*** TASK MATERIAL ***

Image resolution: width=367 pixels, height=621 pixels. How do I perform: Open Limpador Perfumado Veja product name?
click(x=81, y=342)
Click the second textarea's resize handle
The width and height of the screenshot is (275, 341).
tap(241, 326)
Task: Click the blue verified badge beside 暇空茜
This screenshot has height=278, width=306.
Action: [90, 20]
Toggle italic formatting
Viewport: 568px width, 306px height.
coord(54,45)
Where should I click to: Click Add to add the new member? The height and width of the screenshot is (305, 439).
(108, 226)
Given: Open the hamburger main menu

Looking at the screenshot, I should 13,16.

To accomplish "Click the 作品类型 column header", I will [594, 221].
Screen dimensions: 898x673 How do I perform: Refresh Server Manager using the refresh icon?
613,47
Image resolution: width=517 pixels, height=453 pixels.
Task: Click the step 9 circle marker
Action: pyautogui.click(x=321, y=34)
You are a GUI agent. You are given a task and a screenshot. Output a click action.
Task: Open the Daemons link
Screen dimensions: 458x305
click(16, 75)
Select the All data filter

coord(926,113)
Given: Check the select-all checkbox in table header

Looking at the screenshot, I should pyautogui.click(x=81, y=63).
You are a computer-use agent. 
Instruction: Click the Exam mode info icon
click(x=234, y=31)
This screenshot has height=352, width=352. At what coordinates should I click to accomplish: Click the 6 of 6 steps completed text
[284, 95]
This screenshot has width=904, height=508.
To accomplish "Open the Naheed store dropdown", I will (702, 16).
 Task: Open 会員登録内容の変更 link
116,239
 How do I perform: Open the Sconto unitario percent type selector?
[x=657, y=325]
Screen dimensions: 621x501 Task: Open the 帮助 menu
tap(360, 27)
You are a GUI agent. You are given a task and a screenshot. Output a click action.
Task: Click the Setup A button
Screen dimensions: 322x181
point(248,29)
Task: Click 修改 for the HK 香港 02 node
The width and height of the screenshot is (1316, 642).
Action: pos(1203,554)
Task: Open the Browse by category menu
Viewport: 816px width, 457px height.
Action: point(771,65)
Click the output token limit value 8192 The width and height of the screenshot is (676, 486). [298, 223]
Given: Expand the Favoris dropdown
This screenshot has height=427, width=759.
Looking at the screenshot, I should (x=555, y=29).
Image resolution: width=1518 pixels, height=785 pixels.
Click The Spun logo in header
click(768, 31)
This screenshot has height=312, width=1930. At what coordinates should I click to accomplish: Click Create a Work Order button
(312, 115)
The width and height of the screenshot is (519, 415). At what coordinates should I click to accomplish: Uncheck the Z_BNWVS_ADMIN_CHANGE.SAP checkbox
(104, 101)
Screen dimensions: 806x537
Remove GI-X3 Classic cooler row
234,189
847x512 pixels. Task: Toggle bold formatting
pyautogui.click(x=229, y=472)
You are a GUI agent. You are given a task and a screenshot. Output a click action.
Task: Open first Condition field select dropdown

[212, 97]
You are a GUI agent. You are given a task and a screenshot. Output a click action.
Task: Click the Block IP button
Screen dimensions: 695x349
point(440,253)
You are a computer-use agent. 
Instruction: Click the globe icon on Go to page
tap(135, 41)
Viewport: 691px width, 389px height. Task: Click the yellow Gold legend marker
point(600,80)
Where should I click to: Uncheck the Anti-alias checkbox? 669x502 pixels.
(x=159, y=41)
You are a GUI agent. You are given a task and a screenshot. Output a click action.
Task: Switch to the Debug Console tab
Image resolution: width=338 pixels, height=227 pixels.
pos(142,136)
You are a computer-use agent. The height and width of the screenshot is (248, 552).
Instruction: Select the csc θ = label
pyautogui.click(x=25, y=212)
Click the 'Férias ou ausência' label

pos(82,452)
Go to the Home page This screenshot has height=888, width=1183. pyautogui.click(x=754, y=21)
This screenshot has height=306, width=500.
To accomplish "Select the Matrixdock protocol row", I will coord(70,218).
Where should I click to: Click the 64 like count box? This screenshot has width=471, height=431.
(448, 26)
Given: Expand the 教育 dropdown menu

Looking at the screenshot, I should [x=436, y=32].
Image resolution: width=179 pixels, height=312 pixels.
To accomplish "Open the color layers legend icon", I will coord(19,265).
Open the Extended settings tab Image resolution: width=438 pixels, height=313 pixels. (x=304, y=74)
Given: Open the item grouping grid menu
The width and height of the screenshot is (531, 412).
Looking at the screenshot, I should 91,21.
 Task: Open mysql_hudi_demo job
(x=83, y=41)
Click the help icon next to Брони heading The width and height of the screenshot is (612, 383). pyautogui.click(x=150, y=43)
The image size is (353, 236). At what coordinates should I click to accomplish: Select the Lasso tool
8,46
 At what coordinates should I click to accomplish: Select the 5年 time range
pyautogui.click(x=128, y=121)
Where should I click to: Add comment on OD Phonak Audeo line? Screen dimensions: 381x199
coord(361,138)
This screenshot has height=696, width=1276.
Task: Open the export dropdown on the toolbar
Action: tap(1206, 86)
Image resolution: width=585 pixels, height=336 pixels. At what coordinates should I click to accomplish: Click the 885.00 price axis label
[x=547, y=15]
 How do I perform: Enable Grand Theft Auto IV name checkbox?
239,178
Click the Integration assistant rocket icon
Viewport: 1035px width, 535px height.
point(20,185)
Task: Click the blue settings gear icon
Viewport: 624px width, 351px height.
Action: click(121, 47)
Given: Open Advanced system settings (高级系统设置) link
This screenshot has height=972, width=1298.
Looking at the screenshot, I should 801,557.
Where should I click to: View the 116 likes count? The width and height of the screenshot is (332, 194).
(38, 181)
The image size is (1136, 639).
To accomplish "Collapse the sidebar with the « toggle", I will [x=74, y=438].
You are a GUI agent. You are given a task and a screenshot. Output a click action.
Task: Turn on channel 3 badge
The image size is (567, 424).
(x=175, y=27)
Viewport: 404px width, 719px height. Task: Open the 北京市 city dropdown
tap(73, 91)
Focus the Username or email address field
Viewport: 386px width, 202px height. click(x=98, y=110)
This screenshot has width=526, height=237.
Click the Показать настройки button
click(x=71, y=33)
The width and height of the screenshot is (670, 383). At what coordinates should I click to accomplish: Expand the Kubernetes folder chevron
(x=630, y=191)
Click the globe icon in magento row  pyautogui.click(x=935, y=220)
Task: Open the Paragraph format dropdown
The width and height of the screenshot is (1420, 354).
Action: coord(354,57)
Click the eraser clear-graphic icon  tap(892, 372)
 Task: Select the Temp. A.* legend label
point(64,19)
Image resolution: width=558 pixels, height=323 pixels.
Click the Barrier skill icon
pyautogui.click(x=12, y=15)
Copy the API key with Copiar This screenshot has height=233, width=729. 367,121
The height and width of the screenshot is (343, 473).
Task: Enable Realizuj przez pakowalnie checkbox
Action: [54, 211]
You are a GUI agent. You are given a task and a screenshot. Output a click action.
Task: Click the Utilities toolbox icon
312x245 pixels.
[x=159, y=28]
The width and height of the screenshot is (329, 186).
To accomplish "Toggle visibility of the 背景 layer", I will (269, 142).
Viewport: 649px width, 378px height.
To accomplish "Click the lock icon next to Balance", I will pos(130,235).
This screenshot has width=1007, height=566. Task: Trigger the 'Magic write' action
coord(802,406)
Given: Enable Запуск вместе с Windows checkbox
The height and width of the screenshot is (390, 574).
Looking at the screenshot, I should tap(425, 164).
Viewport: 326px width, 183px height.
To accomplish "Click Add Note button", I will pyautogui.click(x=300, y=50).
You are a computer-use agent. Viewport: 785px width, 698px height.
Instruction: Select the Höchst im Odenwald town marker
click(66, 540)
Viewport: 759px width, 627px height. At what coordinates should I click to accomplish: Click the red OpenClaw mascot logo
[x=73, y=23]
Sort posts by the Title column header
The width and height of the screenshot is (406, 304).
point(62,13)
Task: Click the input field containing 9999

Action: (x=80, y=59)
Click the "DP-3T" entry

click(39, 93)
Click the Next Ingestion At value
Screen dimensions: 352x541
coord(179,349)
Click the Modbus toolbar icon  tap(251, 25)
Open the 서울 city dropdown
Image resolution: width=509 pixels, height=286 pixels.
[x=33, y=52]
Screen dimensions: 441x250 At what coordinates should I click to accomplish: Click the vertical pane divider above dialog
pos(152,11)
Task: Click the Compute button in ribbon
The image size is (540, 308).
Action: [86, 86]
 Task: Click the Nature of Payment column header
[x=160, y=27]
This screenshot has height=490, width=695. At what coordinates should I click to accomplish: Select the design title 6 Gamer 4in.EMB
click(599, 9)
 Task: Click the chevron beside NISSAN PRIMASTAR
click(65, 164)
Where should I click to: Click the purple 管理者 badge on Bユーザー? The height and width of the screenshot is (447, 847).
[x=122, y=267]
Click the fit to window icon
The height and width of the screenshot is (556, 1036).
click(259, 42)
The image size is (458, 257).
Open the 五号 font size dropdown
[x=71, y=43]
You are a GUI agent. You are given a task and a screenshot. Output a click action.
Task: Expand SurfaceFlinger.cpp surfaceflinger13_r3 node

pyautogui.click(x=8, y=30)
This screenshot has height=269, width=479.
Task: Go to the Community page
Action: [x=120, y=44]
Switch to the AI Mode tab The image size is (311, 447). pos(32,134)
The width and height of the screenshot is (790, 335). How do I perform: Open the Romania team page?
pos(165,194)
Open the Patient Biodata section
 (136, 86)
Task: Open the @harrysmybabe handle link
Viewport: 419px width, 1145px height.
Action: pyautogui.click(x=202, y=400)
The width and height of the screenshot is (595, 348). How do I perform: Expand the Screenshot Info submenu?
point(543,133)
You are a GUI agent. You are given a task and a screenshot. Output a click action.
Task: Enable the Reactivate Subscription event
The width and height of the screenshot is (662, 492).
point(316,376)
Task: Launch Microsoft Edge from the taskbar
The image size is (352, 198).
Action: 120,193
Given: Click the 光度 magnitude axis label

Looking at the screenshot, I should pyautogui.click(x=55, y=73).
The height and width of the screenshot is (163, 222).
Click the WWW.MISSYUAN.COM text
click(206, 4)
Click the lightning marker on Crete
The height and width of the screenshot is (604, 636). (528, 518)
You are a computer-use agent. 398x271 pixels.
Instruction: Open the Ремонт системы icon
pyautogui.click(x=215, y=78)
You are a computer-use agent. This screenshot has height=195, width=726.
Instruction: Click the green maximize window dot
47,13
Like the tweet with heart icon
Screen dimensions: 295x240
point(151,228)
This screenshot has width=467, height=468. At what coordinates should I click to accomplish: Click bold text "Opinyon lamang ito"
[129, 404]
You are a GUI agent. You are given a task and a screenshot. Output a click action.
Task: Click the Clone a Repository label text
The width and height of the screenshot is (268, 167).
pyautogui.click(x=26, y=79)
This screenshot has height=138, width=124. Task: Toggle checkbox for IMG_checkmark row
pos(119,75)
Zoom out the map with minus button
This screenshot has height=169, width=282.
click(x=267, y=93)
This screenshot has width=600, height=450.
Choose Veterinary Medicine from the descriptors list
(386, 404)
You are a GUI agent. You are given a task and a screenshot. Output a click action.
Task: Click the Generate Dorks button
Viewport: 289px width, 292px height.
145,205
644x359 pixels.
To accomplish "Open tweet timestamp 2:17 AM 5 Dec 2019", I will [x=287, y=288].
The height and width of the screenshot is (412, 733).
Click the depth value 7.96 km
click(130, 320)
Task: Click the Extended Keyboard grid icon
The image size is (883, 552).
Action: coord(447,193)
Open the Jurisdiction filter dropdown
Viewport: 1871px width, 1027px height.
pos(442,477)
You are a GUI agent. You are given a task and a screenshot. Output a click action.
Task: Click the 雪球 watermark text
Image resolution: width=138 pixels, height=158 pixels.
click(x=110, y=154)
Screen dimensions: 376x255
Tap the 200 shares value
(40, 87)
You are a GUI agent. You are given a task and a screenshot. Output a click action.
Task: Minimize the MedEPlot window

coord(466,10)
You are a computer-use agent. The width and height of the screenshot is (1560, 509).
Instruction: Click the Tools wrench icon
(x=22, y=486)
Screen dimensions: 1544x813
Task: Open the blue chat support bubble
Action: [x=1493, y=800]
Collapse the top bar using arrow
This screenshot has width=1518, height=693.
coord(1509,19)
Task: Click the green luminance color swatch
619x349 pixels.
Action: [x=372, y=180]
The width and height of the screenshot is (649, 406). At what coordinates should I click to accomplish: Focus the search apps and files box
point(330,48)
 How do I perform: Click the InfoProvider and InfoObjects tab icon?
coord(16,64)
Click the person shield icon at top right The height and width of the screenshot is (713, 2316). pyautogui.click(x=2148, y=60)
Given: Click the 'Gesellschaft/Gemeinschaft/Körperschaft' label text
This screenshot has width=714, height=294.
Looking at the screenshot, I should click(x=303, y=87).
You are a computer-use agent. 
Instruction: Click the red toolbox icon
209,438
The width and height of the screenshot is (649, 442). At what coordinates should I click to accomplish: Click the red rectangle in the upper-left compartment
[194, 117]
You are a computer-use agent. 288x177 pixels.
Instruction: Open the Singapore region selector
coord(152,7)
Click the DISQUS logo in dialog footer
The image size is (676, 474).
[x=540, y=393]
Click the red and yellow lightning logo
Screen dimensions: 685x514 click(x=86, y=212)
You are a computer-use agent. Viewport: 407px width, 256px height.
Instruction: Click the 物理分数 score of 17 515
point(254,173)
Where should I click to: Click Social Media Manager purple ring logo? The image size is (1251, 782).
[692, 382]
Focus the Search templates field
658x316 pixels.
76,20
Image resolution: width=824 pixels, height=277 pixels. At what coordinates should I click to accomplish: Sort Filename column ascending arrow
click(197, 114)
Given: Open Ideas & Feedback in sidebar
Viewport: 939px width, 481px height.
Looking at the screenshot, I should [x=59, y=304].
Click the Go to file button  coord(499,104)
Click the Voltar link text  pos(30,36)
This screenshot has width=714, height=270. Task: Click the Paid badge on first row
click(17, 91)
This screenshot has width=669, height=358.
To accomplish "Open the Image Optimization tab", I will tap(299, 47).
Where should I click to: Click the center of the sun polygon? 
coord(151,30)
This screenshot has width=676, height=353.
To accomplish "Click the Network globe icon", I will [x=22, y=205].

***

The required output is an exact retyping of the lines from the one that contains "Where should I click to: Click Social" through the last line of the material above.

Where should I click to: Click Social Media Manager purple ring logo? The image size is (1251, 782).
[692, 382]
Focus the Search templates field
658x316 pixels.
76,20
Image resolution: width=824 pixels, height=277 pixels. At what coordinates should I click to accomplish: Sort Filename column ascending arrow
click(197, 114)
Given: Open Ideas & Feedback in sidebar
Viewport: 939px width, 481px height.
Looking at the screenshot, I should [x=59, y=304].
Click the Go to file button  coord(499,104)
Click the Voltar link text  pos(30,36)
This screenshot has width=714, height=270. Task: Click the Paid badge on first row
click(17, 91)
This screenshot has width=669, height=358.
To accomplish "Open the Image Optimization tab", I will tap(299, 47).
Where should I click to: Click the center of the sun polygon? 
coord(151,30)
This screenshot has width=676, height=353.
To accomplish "Click the Network globe icon", I will [x=22, y=205].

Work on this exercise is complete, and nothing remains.